Willamer raised a soft, white, well-manicured hand in a traffic-stopping gesture. "All but one thing, Tompkins," he said. "We haven't got working capital to exploit this set-up. That's where you come in. Tompkins, Wasson & Cone controls between three and five million dollars and are smart operators. So long as you stuck to conservative methods, no dice for Inter-Alia, but when I saw you gambling on the early end of the war, I said to myself, this is where we can do business with Tompkins."

"How much do you need?" I asked.

"Three hundred thousand would be enough to start with," Willamer reckoned.

"Half a million," Finogan amended.

"Say you need half a million to start with and I put it up, what do I get out of it?" I demanded.

Willamer looked a little secretive. "Well, Tompkins," he admitted. "You'll get good security for your money, of course, and a share in what we make. Say a fifth, since there are four of us in it already."

"That sounds reasonable," I agreed, "assuming you have a sure thing. What's your first operation, once you get the money in Inter-Alia to finance it?"

Willamer looked still more secretive. "That is a firm secret, Tompkins," he told me. "If you decide to come in with us, I'll let you in on our plans, but this thing is too big to talk about until we see the color of your money."

I stood up. "Well, then, gentlemen," I announced, "will you have one more round of drinks and then kindly get the hell out of here? I'm delighted to have met you personally but I don't see the point of wasting our time unless I know what I am putting my money into."

"Tell him, Harry," Sales urged. "We can trust Tompkins not to take advantage of our plans. The way we're set up we could block him easy if he tried to double-cross us."

"That's right," I said. "It's your plan and you have the inside track."

"Well, then," Willamer explained, "here's our first operation. The Army and Navy have huge stocks of atabrine and quinine—left over from Africa and the South-west Pacific. As soon as the fighting stops, Colonel Finogan and Commander Coonley will declare these stocks surplus to be sold at spot-sales where they are. We will be the only bidders and we get a world-corner on malaria.
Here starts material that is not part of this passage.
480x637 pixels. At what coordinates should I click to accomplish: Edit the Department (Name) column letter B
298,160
The whole world needs that stuff and if we move fast, during the confusion after victory, we can sew it up and make the world pay our price. We ought to double our money in three months."
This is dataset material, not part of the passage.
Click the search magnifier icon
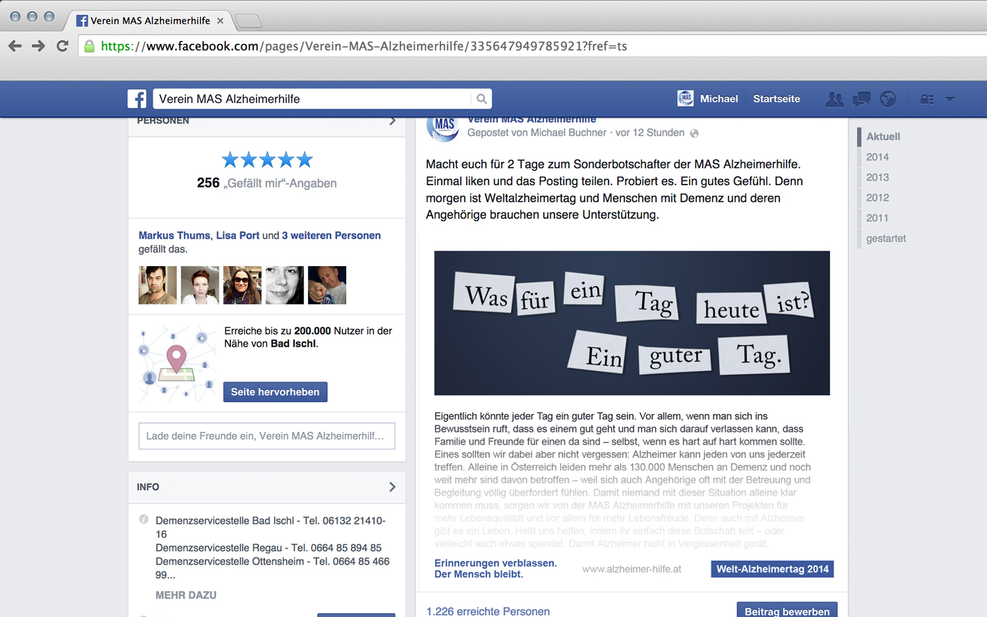The width and height of the screenshot is (987, 617). click(481, 99)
"Double!" snorted Sales. "We ought to quintuple it like Papa Dionne. South America is just lousy with dollars and here's a way to get 'em back home. Malaria's a big item down there. No quinine, no oil."
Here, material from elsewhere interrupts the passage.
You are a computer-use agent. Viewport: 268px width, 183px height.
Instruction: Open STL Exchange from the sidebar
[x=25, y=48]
"Well, gentlemen," I told the Inter-Alia boys, "I'll have to think it over. As Mr. Willamer knows, I'm pretty heavily committed in the present market. Get in touch with me about the end of the month and I might be able to put—say, twenty thousand dollars—into your proposition."

Willamer smiled unpleasantly. "Come, Tompkins," he said, "you can do much better than that. Perhaps you don't realize that the S.E.C. might just decide to investigate your firm's market-position. You can afford to put in at least $100,000 now and, when you get out of your present operation, make up the balance of that half million."

I went to the dumbwaiter and pushed the buzzer. "Tammy," I spoke into the phone, "will you come up here and show these gentlemen out of the club. We've finished our talk."

"Nothing doing," I said to the others. "I don't shake down well."